This linkage model allows some implementation hiding from clients. A non-@inlinable function’s definition will only be present in the compiled object file, so it can refer to entities made available via an internal or @_implementationOnly import. However, without library evolution, this does not in practice fully hide implementation dependencies from clients, as discussed in SE-0409.

Embedded Swift linkage model

When compiling a library, Embedded Swift always retains definitions of every entity in its intermediate representation (SIL) stored in the compiled module file (.swiftmodule ). The compiler generates object code for either the transitive closure of the current module and all of its dependencies (the default, suitable for executables) or an empty object file (with -emit-empty-object-file , suitable for libraries).

Embedded Swift relies on specialization of generics. For example, when using the identity function ahead with a given generic argument (say, Int ), Swift will create a “specialized” function identity<Int> . While specialization is an optimization in Desktop Swift (which has the generic implementation to fall back on), it is required in Embedded Swift because it eliminates all uses of type or protocol conformance metadata. Specialization requires access to the definition of the generic function (including across module boundaries), which is always possible in Embedded Swift because the compiler retains all function definitions in the .swiftmodule (as SIL).

The fact that all definitions are stored in the .swiftmodule means that there is no implementation hiding: importing a module via internal or @_implementationOnly does not hide the dependency on that module from clients, because the full implementation is already exposed.

### AIM OF THE TASK
Reproduce the passage of the excerpt on Swift linkage starting with "Embedded Swift linkage" and going on through "suitable for libraries).", substituting "internal representation" for "intermediate representation".

### ENTRIES SUPPLIED

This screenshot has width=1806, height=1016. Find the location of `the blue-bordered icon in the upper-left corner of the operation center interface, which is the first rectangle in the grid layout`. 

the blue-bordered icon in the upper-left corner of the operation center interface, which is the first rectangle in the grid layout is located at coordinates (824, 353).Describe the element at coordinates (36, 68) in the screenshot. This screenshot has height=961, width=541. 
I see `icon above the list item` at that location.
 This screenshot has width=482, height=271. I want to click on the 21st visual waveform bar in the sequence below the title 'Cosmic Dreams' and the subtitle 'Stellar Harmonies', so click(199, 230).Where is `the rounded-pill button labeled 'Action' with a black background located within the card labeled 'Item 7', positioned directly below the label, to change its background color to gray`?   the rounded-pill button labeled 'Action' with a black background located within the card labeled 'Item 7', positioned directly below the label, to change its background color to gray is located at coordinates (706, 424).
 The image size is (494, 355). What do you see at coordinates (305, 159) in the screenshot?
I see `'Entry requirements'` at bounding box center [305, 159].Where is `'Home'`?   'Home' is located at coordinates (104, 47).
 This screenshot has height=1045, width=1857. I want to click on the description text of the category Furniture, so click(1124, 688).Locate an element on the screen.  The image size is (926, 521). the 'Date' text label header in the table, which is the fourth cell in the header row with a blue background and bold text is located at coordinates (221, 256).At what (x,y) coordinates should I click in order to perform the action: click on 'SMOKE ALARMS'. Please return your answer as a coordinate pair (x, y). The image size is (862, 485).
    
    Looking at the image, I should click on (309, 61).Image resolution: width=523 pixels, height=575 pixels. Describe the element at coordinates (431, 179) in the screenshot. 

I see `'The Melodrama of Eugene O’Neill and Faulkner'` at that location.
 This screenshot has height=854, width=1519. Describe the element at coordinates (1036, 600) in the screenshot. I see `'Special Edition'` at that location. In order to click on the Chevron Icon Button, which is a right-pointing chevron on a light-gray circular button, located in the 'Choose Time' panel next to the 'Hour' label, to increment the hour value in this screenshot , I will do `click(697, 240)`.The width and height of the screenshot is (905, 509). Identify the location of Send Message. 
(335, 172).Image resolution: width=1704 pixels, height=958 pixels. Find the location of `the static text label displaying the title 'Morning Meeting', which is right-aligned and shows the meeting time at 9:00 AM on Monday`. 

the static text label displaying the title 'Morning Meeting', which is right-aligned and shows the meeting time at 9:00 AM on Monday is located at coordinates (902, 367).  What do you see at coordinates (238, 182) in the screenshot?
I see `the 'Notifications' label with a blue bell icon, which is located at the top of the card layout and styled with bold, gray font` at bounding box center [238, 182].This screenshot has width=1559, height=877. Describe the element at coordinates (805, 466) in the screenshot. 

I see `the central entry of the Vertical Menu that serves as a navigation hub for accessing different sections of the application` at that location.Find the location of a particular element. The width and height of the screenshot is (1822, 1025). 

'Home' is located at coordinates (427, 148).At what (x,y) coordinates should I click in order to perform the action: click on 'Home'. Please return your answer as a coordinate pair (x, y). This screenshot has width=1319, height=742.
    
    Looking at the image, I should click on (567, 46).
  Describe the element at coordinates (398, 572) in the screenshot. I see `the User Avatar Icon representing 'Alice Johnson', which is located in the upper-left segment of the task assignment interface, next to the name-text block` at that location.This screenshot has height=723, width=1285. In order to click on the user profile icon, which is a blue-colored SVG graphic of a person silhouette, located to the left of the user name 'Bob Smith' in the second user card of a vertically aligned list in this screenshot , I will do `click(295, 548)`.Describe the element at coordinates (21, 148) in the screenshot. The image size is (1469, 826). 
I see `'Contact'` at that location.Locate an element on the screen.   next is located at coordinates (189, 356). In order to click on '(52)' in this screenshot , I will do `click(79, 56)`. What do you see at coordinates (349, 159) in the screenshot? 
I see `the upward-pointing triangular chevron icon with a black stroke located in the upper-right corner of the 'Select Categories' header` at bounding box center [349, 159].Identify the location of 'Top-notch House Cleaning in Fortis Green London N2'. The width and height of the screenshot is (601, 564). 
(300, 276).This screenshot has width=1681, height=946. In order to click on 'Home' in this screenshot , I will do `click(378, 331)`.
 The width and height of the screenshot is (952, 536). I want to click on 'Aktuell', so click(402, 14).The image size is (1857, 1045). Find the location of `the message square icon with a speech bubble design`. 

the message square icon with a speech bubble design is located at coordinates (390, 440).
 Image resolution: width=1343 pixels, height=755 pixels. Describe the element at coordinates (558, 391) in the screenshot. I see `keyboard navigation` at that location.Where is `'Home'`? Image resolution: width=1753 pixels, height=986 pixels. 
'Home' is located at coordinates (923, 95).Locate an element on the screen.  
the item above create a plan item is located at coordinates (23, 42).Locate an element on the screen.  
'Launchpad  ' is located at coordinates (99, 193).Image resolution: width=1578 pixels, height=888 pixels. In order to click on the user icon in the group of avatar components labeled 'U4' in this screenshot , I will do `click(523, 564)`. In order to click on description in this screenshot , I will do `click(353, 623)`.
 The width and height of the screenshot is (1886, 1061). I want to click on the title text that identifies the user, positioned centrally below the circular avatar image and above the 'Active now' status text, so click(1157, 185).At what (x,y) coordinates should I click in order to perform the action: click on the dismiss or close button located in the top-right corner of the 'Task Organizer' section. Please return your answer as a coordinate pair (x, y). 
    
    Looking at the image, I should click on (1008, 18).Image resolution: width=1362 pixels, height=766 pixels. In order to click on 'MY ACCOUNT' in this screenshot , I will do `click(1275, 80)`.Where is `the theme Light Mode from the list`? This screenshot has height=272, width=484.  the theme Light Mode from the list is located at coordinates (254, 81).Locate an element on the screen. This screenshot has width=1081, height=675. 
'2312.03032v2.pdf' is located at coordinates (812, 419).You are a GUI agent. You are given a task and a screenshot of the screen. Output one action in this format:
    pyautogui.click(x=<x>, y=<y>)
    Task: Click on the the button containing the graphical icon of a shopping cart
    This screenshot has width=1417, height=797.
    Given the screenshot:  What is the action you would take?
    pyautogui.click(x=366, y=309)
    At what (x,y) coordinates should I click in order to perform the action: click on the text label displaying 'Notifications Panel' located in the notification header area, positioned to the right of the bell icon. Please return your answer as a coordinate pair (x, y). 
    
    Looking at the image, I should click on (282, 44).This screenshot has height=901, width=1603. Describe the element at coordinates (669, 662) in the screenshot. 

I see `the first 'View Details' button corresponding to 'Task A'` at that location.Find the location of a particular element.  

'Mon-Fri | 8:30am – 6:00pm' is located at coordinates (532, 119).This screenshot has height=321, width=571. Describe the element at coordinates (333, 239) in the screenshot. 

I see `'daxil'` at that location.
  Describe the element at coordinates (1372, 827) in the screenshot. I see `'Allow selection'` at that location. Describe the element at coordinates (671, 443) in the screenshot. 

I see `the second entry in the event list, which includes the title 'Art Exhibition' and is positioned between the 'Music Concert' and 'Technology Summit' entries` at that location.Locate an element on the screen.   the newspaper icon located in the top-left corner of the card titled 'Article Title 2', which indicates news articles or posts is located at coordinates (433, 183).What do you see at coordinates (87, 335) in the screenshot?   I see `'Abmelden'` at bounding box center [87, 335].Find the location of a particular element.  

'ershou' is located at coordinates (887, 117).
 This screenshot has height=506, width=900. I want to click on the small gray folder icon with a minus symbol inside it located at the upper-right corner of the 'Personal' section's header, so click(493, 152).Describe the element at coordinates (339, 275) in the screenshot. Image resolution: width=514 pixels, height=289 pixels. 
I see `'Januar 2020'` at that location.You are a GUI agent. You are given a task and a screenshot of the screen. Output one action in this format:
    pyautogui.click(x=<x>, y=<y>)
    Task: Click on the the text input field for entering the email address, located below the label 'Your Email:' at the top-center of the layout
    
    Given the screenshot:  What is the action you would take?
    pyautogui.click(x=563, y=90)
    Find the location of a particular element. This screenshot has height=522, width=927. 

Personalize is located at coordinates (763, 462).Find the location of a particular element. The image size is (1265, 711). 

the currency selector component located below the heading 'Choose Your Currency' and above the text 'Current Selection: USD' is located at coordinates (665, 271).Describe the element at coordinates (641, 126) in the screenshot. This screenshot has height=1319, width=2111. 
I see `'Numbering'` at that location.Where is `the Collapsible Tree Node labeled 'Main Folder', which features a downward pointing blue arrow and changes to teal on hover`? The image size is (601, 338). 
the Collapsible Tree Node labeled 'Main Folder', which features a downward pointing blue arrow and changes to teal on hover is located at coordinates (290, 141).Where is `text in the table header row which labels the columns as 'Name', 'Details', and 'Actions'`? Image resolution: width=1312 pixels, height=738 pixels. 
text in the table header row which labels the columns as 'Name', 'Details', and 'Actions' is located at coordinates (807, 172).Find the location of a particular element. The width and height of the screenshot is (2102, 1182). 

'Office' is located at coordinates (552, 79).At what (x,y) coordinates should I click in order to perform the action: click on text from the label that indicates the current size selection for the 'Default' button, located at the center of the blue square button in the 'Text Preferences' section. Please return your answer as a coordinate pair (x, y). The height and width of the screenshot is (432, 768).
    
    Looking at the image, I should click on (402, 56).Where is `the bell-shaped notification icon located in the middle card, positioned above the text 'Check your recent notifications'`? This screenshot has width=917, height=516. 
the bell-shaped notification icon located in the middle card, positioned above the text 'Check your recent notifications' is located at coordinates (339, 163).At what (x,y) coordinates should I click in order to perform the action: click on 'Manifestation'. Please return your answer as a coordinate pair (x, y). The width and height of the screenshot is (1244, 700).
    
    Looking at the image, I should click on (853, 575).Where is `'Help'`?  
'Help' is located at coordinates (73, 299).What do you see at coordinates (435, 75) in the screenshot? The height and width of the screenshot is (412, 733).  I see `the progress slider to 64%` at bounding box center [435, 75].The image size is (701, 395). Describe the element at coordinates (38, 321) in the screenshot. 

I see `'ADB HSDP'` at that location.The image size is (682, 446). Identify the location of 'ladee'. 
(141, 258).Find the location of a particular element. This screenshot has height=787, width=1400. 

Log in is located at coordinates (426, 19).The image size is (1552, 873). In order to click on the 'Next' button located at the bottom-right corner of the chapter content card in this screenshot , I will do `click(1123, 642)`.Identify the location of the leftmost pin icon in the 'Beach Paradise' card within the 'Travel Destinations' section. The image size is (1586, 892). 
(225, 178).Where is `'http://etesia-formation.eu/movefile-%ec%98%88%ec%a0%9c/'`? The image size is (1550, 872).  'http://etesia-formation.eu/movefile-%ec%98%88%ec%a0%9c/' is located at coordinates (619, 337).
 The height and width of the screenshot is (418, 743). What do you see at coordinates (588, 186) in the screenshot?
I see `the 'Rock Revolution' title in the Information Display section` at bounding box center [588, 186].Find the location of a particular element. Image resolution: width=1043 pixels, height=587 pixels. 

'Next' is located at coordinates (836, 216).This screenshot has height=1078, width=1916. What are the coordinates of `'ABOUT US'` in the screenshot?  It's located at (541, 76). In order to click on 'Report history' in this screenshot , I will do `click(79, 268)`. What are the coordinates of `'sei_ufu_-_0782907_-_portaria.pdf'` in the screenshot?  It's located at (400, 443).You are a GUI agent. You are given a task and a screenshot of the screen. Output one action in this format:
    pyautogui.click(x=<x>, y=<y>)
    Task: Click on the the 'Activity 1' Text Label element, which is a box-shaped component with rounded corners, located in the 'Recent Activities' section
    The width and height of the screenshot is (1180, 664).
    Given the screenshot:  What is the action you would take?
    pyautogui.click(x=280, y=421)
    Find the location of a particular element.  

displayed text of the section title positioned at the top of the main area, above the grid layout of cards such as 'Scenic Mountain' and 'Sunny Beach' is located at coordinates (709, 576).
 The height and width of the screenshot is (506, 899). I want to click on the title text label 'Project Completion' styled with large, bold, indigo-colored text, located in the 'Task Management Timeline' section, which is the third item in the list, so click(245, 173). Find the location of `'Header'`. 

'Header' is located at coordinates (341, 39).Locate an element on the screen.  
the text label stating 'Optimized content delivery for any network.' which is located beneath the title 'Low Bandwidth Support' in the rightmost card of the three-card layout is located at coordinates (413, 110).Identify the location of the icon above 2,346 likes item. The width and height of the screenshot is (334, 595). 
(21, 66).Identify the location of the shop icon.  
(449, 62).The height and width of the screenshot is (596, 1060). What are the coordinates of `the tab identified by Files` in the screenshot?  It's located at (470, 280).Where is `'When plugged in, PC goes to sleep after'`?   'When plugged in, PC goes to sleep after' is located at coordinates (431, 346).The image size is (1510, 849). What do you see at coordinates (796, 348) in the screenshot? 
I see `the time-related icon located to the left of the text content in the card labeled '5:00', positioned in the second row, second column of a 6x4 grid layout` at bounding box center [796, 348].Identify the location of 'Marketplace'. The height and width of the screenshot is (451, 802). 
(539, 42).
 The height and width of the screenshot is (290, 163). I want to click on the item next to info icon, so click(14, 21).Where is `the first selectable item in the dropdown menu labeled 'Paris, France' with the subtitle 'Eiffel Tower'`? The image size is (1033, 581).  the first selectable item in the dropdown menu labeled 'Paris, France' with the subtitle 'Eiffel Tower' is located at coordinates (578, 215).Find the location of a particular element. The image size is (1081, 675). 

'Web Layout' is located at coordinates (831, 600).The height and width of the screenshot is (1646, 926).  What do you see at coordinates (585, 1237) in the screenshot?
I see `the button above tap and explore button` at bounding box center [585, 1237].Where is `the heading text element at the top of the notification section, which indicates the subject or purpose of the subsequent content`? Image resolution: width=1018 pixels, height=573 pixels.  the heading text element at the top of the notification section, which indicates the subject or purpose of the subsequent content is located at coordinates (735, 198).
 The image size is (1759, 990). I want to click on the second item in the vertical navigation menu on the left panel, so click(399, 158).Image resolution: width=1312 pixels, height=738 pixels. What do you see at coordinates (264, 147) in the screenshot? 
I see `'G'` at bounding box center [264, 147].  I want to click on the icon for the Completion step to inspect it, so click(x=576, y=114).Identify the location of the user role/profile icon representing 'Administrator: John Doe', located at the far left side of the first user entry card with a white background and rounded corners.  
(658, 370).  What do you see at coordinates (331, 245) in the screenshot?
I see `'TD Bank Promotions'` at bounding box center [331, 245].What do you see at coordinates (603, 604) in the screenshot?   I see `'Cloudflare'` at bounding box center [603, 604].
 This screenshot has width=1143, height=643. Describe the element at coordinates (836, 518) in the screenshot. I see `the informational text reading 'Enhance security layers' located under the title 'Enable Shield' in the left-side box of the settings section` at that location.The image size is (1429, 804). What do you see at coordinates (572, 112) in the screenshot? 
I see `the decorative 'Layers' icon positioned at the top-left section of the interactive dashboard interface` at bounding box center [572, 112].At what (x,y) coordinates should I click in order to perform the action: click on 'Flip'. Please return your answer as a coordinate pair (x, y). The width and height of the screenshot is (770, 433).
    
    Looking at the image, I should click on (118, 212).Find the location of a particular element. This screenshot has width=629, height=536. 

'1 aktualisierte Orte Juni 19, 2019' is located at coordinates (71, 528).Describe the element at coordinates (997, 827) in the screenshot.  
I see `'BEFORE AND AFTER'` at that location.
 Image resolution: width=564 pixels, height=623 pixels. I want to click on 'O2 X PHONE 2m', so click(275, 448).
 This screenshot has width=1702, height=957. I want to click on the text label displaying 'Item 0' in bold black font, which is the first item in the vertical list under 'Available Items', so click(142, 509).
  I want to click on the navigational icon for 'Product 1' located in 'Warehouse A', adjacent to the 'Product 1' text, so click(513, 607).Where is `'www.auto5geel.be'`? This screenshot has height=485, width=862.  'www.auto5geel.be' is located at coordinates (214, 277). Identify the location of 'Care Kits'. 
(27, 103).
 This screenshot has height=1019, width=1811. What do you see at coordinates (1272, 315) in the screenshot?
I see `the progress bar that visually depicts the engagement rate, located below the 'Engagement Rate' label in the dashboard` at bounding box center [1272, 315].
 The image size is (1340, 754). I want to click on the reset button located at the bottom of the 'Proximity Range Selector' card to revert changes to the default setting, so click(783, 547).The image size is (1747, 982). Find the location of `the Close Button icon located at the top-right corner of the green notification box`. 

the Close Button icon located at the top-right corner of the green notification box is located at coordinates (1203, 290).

### THE ANSWER
Embedded Swift linkage model

When compiling a library, Embedded Swift always retains definitions of every entity in its internal representation (SIL) stored in the compiled module file (.swiftmodule ). The compiler generates object code for either the transitive closure of the current module and all of its dependencies (the default, suitable for executables) or an empty object file (with -emit-empty-object-file , suitable for libraries).